Ich gehöre zu der Sorte Mensch, deren Selbstbewusstsein sich stark an Erfahrungswerten und der Fettnäpfchen-Quote orientiert. Es kann also sein, dass ich beim D.I.Y.-Sushi spontan den Platz räume, wenn ich nicht auf Anhieb formvollende Reisröllchen hinbekomme, die man auch in Restaurants servieren und 5,50€ das Stück verlangen könnte. Dann stehe ich in irgendeiner Ecke des Zimmers und blicke komplett überfordert in die Runde und schaue z.B. Frau J. dabei zu, wie sie ebenfalls komplett versagt, aber dann noch etwas mehr Seetang nimmt und die Röllchen dicker formt. Ich mein Hallo? Dann stelle ich mit dem Kopf an die Wand, mit der Umwelt völlig uneins, und beginne die großen Fragen der Menschheit im Fast Forward-Modus abzuhaken.
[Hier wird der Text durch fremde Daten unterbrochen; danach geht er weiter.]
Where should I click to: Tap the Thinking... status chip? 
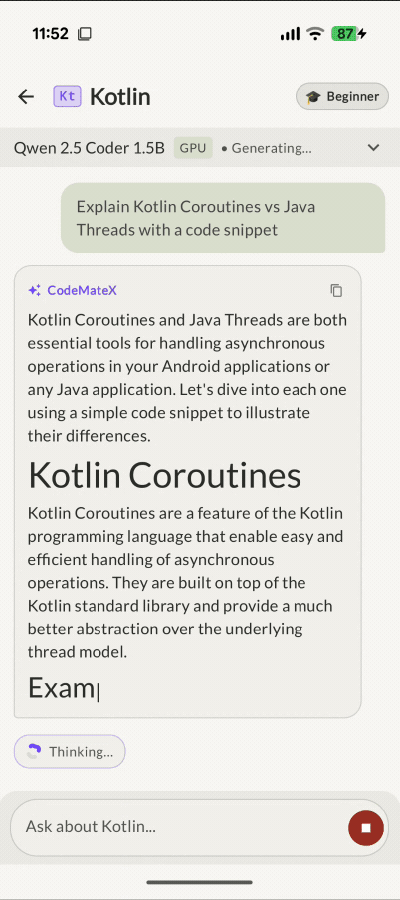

Was kann ich wissen über das Rollen von Sushis, wenn ich es nie zuvor gesehen habe? Nichts. Hat mir ja keiner gesagt, dass ich aufpassen muss, nicht zuviel Reis zu benutzen, weil es dann am Ende schwerer ist, alles schön und ohne platzenden Seetang hinzukriegen. Man hätte ja ruhig mehr Zeit investieren können, als man sich für das Erfinden von Sushis entschieden hat. Rot markierte Bereiche zum Beispiel, die mir signalisieren, dass hier die absolute Grenze ist und meine Entscheidung, Reis über diese vom Menschen gezogene Markierung zu zu legen, mit der Vorhersagbarkeit von Naturgesetzen fatale Konsequenzen nach sich ziehen wird. Was soll ich tun? Na ja, Rollen und fleißig bei den Sitznachbarn spicken und schauen, wie die anderen vollkommen unbedarft und willkürlich gewählte Mengen an Reispampe und Gürkchen verwenden. Was darf ich hoffen? Hier liegt der Hund begraben. Ich erwarte von mir, dass ich auf Anhieb im Godmode starte. Perfektion per Muttermilchaufnahme, Alphagene. Nach Vollendung der ersten Sushi-Rolle müsste rein theoretisch ein göttliches Spotlight aus dem Off erscheinen, um mich und meine an Fingerfertigkeit nur schwerlich zu übertreffenden (vegetarischen) Sushi-Kreationen ins passende Licht zu rücken. Sollte ich also jemals tatsächlich auf Anhieb für das Auge an Appetitlichkeit nicht zu übertreffende Sushis hinkriegen und Gott sorgt nicht binnen Millisekunden für die passende visuelle Unterstützung, dann wäre ich wahrscheinlich ernsthaft beleidigt und würde nur noch in Notfallsituationen Stoßgebete gen Himmel richten. Was ist der Mensch? Keine Ahnung, da hat Kant aber eine dumme Abschlussfrage gestellt, keine Ahnung von moderner Dramaturgie der alte Penibelist, aber ich kann das immerhin auf mich münzen und sagen, was ich bin, wenn es um erste Male geht und ich schon mal ganz gerne meine Hände mit den Füßen verwechsel. Ein Soziopath, der die Augen der gesamten Menschheit auf sich spürt und deswegen voller Sorgfalt von einem ins nächste Fettnäpfchen tritt und am Ende zwar verschämt ist, aber nichtsdestotrotz freudvolle Respektbekundungen einfordert.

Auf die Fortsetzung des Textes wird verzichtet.